Altra bega giudiziaria per Luca Barbareschi. Il direttore artistico del Teatro Eliseo è indagato per una violazione della legge fallimentare, per essersi appropriato di sipari, condizionatori, poltrone di marca Frau del valore di oltre 813mila euro appartenenti alla precedente gestione del Teatro Eliseo. L’indagine riguarda il fallimento di due società che avevano il controllo del teatro di via Nazionale, prima dell’arrivo di Barbareschi: la Nuova Teatro Eliseo e la Eliseo Teatri srl.

Un crac da oltre 10 milioni di euro che ha portato all’iscrizione per bancarotta fraudolenta di Vincenzo Monaci, Massimo Monaci e Gianni Bartoli. Barbareschi non è indagato per il fallimento delle due società (delle quali non faceva parte) ma per il reato di distrazione senza concorso col fallito, proprio per aver, in modo laterale, messo mano ai beni appartenenti al fallimento. I fatti risalgono al marzo 2016.

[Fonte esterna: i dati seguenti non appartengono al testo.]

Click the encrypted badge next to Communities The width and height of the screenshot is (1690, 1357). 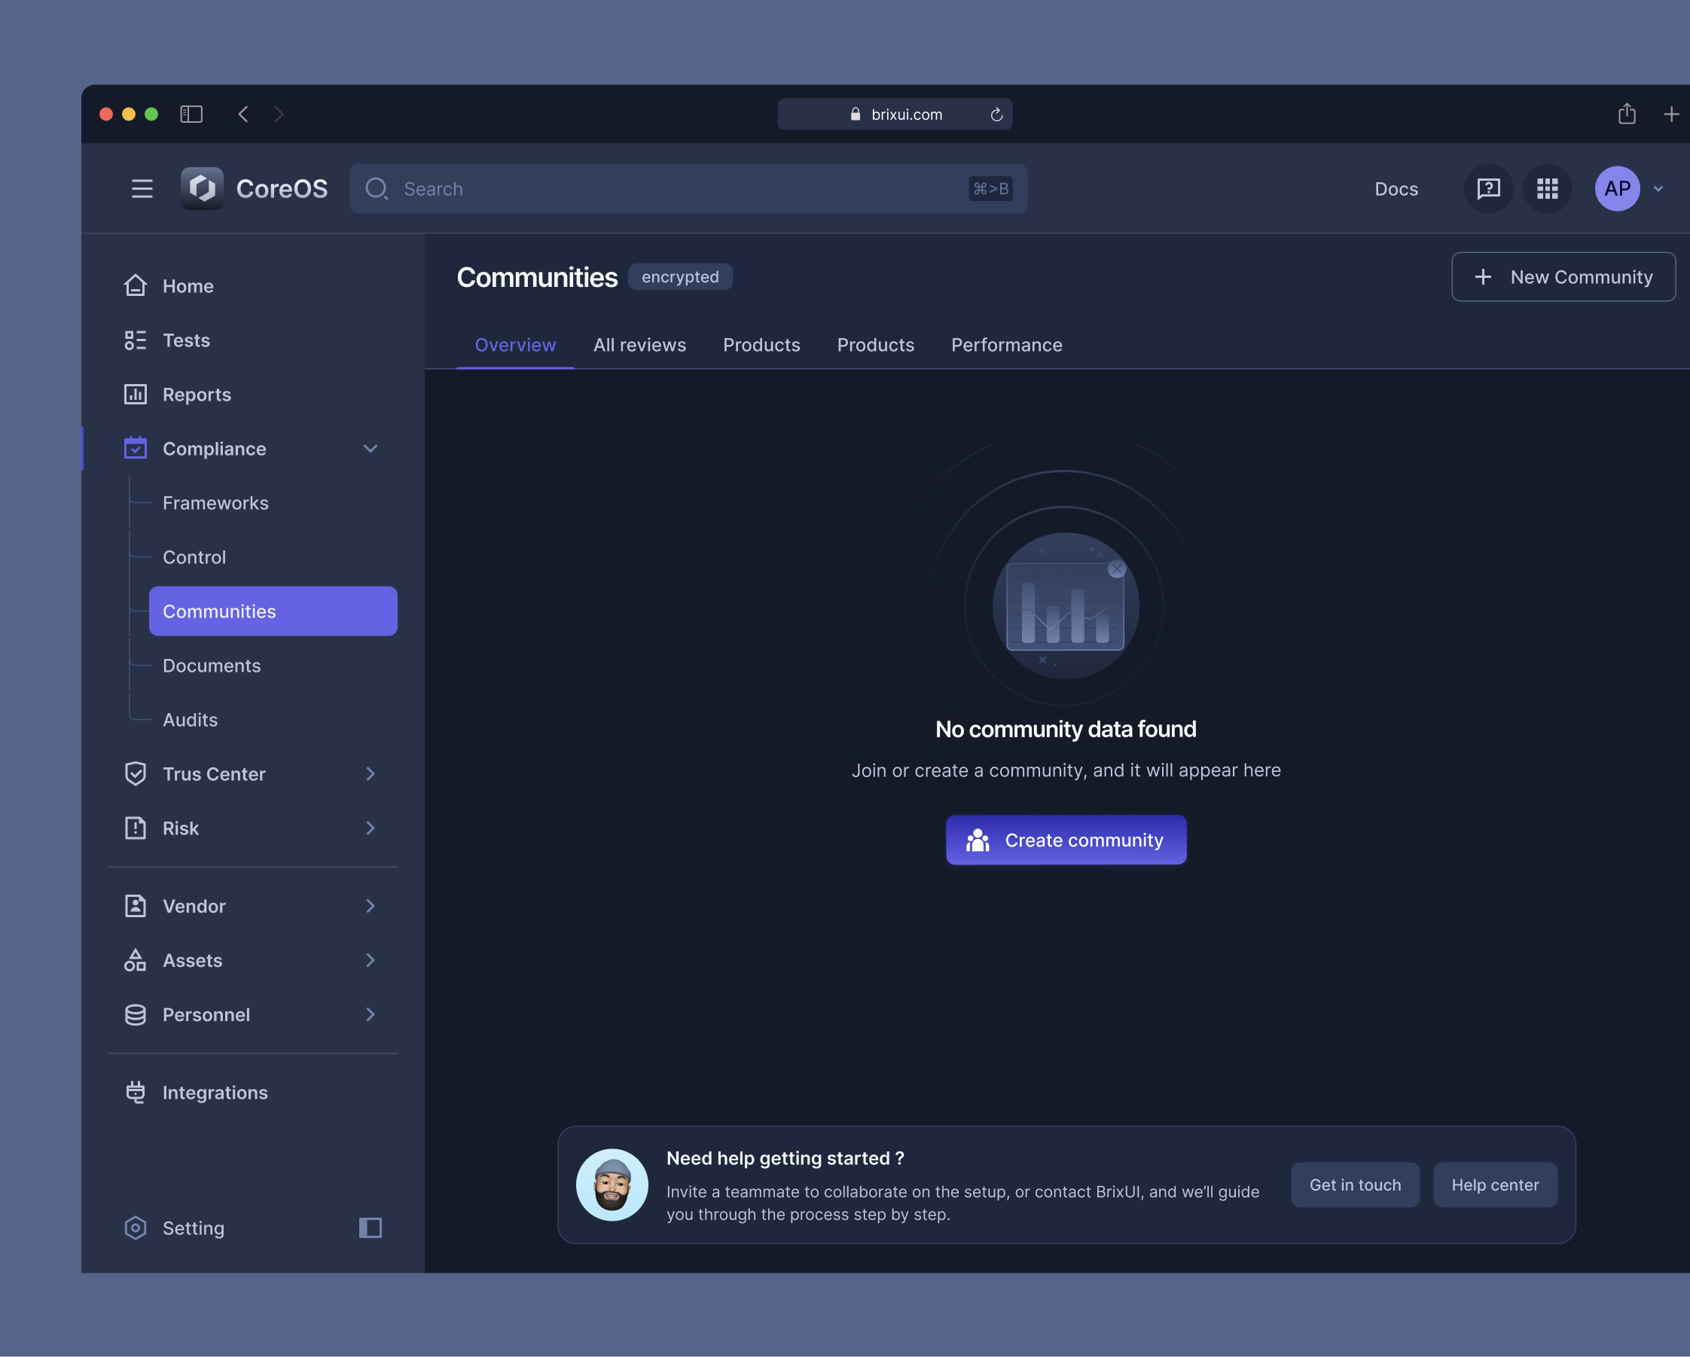pyautogui.click(x=680, y=277)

Il procuratore aggiunto Rodolfo Sabelli e il pubblico ministero Antonio Clemente hanno da poco chiuso l’indagine nei confronti degli indagati, atto che prelude alla richiesta di rinvio a giudizio.

Barbareschi deve rispondere anche di un secondo capo d’accusa: falsa testimonianza.  Secondo il pm, nel novembre 2018 il regista e attore davanti al giudice civile avrebbe affermato il falso, sostenendo di non essere presente all’interno del teatro al momento dell’esecuzione dello sfratto, (avvenuta nel novembre 2014) e quindi di conseguenza di essere inconsapevole di cosa ci fosse dentro.